Точнее Агата уговаривала Сэма на собаку — долгими выносами мозга, нытьем, упрашиванием и дорогим кружевным бельем. Она тщенно и нощно круглые сутки вливала ему в голову кучу ненужных статей о собаках, о их пользе, о породе, которую она хочет завести; но Сэм не ломался ни в какую. Она выплясывала вокруг него войлоком, лоснилась как кошка и все время просила согласиться, обещая кучу всего и сразу. Но Сэм как сидел на рабочем месте перед ноутбуком, так и продолжал сидеть, сурово и холодно отвечая: "нет".
А Агата злилась — несусветно! Сначала у нее были родители против собак, потом тетушка, потом кочевой образ жизни, а сейчас — постоянная работа в одном месте по специальности, любящий парень, стабильный заработок с квартирой и тот самый любящий, что тоже против собак.

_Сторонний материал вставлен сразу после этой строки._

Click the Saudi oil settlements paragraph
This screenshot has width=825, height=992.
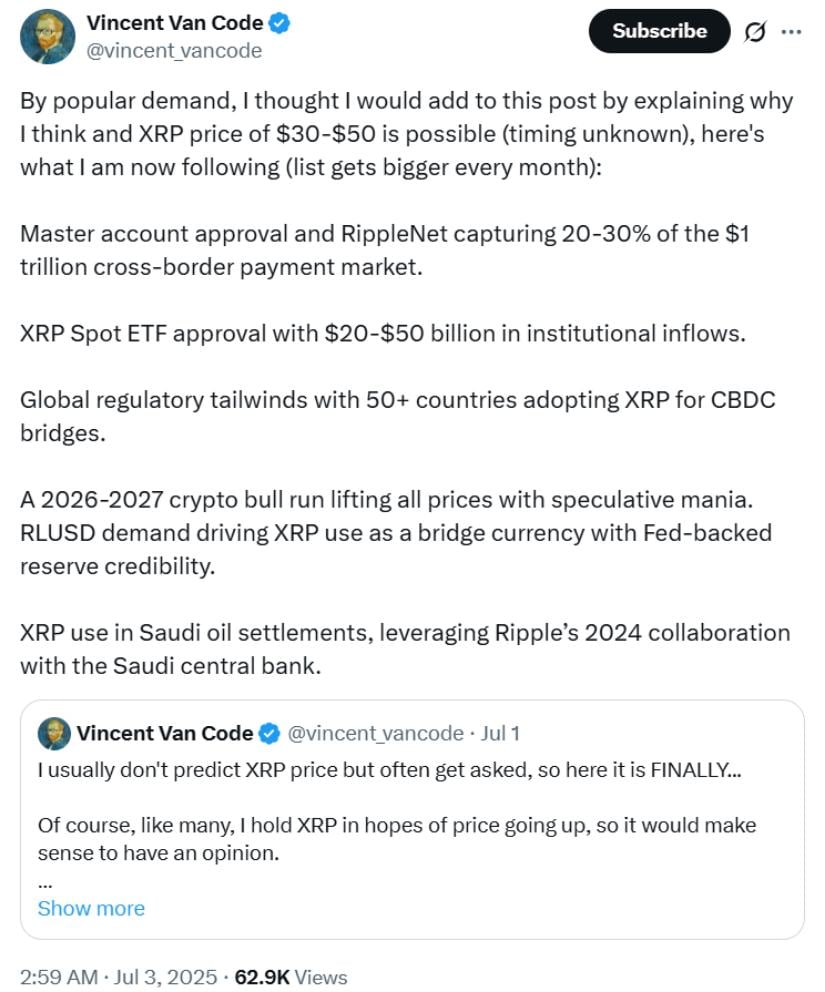pos(405,649)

— От собаки много шерсти и грязи.
— Я буду ее мыть каждую неделю и вычесывать, а после каждой прогулки — лапки в тазик, ну Сэм! — она преследует его по всей квартире, не отставая ни на метр, громко шлепает тапками и перебирает пальцами майку с японскими иероглифами.
— Как ты собираешься заводить собаку, у нас маленькая квартира.

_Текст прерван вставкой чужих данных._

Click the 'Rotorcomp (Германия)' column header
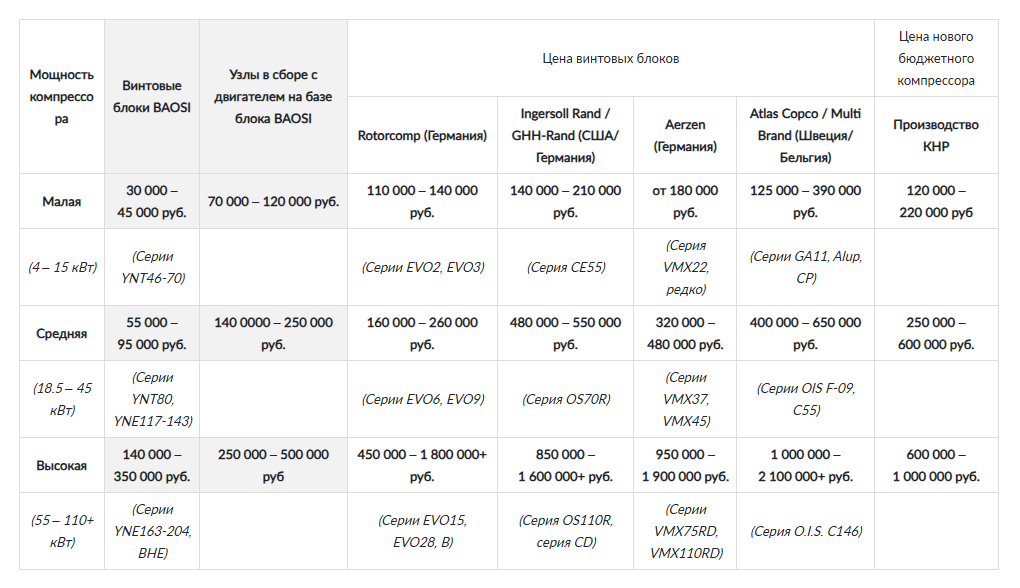 click(x=422, y=135)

Он в нее — своими аргументами, а она в него — своими доводами.
— Ну давай возьмем среднюю собаку, а по выходным будем выезжать в особняк.

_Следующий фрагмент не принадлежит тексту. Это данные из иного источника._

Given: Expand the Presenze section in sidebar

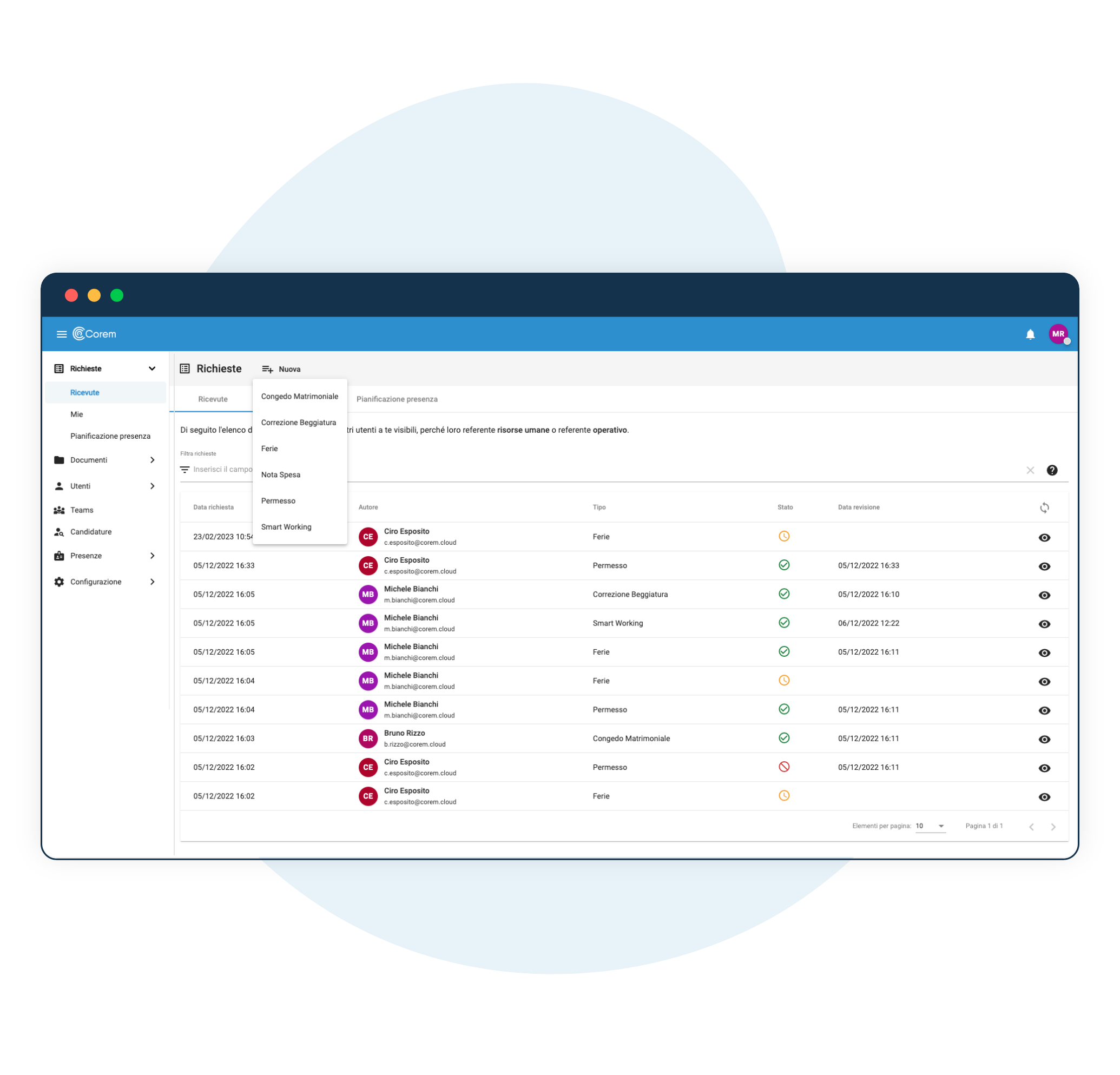Looking at the screenshot, I should coord(153,556).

— А что будет, если она заболеет?
— Я повезу ее к ветеринару и буду лечить, что за глупые вопросы?
В ответ ей — уставший вздох. Агата злится на него, притоптывая ножкой. У них были нелегкие отношения — вообще-то это были ее первые полноценные отношения. Отношения, в которых она живет с ним почти все время; готовит для него вечерами; отношения, которые бывают нелегкими. Они жили вместе в его квартире и он платил коммуналку, а Агата все не знала, как поступать — иногда покупала продукты на свои деньги, всегда наводила порядок и мыла квартиру. Вроде бы все было хорошо и они не были женаты. Но это странное чувство, будто бы не знаешь, правильно ли живешь.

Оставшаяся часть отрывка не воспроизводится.